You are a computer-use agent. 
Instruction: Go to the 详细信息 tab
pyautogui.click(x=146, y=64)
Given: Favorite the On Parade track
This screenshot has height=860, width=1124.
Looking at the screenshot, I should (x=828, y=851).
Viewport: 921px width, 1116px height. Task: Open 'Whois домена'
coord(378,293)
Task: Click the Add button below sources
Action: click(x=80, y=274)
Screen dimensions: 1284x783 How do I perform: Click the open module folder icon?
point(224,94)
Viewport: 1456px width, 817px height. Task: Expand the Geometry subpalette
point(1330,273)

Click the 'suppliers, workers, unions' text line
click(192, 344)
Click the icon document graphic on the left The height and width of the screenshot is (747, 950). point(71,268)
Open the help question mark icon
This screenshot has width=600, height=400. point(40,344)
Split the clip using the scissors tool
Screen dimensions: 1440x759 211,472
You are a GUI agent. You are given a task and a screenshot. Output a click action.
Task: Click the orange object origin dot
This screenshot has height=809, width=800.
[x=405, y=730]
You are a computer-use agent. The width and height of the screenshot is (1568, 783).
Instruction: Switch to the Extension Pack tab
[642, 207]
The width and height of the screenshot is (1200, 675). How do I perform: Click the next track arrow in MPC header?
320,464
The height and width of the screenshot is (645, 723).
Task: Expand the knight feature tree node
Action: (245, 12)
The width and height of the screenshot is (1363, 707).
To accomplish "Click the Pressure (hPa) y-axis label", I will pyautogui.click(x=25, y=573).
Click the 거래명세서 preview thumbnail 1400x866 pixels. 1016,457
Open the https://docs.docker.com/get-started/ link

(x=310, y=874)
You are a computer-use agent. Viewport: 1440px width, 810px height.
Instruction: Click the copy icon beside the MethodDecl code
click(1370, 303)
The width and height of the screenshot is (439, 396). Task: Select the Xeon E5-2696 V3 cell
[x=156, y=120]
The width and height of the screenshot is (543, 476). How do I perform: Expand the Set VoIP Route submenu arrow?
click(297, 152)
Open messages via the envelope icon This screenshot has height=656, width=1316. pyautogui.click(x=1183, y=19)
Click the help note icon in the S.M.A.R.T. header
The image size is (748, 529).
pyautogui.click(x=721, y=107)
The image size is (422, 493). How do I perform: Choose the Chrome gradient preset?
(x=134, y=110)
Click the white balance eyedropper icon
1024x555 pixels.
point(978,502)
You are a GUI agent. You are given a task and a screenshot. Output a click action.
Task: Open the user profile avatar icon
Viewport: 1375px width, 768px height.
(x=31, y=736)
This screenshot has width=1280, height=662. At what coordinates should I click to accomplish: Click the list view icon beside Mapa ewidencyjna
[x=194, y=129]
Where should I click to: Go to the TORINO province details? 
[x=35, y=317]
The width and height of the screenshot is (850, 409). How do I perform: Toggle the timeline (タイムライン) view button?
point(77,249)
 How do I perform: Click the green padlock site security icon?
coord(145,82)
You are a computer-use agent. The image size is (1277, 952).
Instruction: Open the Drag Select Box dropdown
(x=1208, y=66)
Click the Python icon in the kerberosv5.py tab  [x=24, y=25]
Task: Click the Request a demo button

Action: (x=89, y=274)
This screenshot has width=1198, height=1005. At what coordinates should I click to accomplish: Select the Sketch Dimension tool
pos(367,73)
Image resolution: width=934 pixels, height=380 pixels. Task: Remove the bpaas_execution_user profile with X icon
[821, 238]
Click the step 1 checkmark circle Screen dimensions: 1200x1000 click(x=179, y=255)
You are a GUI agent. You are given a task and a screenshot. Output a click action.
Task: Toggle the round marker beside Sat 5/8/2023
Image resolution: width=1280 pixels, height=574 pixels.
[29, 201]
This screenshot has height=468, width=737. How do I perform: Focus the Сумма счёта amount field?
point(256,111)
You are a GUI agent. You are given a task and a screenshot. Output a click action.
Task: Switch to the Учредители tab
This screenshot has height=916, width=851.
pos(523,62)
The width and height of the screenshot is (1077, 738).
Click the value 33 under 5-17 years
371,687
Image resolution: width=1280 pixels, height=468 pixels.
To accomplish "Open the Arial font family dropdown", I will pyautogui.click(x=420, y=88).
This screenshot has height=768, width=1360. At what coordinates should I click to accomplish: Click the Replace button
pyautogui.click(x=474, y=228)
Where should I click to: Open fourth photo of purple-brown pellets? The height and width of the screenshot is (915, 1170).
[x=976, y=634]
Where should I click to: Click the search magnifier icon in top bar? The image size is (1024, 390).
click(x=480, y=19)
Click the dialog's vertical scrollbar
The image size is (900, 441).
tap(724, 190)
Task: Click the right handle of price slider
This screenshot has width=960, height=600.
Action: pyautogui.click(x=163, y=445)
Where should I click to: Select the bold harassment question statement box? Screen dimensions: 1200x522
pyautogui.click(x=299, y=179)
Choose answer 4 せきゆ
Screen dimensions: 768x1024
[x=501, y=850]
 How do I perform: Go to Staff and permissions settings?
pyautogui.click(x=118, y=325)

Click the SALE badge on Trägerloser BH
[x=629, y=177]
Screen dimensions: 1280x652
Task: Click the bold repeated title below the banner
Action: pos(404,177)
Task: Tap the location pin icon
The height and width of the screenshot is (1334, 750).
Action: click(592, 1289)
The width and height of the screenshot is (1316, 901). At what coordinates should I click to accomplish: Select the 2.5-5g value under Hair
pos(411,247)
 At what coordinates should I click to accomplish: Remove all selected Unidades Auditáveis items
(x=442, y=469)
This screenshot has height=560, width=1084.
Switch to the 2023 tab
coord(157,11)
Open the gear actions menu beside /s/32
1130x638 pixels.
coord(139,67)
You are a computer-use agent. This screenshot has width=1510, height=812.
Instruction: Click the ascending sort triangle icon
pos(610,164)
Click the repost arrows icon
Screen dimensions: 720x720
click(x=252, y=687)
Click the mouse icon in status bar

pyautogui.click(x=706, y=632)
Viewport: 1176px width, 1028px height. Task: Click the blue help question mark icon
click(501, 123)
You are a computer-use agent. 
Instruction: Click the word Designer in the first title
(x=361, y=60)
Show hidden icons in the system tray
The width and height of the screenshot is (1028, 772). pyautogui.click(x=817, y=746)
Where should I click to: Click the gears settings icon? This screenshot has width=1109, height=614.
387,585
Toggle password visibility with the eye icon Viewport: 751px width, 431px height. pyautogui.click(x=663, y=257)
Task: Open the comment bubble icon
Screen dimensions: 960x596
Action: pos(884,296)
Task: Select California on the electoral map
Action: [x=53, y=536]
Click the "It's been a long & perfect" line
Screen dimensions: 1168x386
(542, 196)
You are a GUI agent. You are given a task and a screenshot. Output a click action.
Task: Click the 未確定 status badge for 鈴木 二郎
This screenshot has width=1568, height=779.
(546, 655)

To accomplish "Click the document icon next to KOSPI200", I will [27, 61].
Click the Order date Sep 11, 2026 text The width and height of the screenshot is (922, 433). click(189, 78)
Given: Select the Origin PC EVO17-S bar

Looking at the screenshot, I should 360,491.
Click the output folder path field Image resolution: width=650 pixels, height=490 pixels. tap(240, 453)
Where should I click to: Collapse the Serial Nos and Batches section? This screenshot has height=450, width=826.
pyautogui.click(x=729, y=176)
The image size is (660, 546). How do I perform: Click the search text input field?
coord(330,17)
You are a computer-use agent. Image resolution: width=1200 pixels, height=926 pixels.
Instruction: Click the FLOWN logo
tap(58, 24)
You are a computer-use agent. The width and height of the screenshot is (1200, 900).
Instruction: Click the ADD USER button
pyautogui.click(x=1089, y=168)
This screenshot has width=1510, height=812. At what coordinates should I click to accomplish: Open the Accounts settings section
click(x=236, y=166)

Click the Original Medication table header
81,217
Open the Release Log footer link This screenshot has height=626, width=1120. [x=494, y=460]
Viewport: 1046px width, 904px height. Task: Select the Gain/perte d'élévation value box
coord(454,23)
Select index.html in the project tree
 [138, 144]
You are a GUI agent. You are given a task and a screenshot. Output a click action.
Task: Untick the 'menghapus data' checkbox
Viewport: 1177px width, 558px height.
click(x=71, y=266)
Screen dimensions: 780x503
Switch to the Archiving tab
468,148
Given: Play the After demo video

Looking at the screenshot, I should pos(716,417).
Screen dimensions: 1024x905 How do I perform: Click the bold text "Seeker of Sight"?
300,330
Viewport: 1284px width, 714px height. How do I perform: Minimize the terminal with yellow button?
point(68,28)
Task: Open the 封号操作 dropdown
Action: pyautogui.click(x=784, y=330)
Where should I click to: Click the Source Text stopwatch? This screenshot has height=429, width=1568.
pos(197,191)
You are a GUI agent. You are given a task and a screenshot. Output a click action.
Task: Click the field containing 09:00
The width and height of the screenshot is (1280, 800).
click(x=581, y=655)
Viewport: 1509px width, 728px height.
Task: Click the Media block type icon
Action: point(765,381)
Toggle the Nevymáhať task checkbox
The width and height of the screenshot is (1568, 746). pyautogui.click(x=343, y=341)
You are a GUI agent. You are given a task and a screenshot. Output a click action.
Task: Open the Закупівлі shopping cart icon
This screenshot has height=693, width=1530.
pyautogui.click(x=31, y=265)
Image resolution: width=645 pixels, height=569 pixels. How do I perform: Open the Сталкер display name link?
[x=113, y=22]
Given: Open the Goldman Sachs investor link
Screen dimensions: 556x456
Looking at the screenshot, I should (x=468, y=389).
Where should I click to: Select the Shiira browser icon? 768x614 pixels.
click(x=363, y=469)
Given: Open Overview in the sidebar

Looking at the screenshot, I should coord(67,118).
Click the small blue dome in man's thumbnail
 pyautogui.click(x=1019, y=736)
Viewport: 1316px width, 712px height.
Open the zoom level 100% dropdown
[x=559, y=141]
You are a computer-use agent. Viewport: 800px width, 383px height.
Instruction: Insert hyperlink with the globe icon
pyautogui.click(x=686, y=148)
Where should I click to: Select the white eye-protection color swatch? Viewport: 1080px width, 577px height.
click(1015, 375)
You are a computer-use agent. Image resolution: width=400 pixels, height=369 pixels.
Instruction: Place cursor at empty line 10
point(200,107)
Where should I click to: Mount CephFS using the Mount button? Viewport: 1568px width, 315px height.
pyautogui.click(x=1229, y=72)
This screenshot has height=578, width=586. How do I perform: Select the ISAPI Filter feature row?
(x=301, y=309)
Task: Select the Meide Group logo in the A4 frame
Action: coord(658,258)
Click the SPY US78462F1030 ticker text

********

_WHAT THE TASK REQUIRES_: All lines of the entries above where "computer" turns up should be reported.

_ANSWER TO THIS EXERCISE_:
You are a computer-use agent. 
You are a computer-use agent. The width and height of the screenshot is (1568, 783).
You are a computer-use agent. Viewport: 1440px width, 810px height.
You are a computer-use agent. The image size is (1277, 952).
You are a computer-use agent. This screenshot has width=1510, height=812.
You are a computer-use agent. 
You are a computer-use agent. Image resolution: width=1200 pixels, height=926 pixels.
You are a computer-use agent. The width and height of the screenshot is (1200, 900).
You are a computer-use agent. Viewport: 800px width, 383px height.
You are a computer-use agent. Image resolution: width=400 pixels, height=369 pixels.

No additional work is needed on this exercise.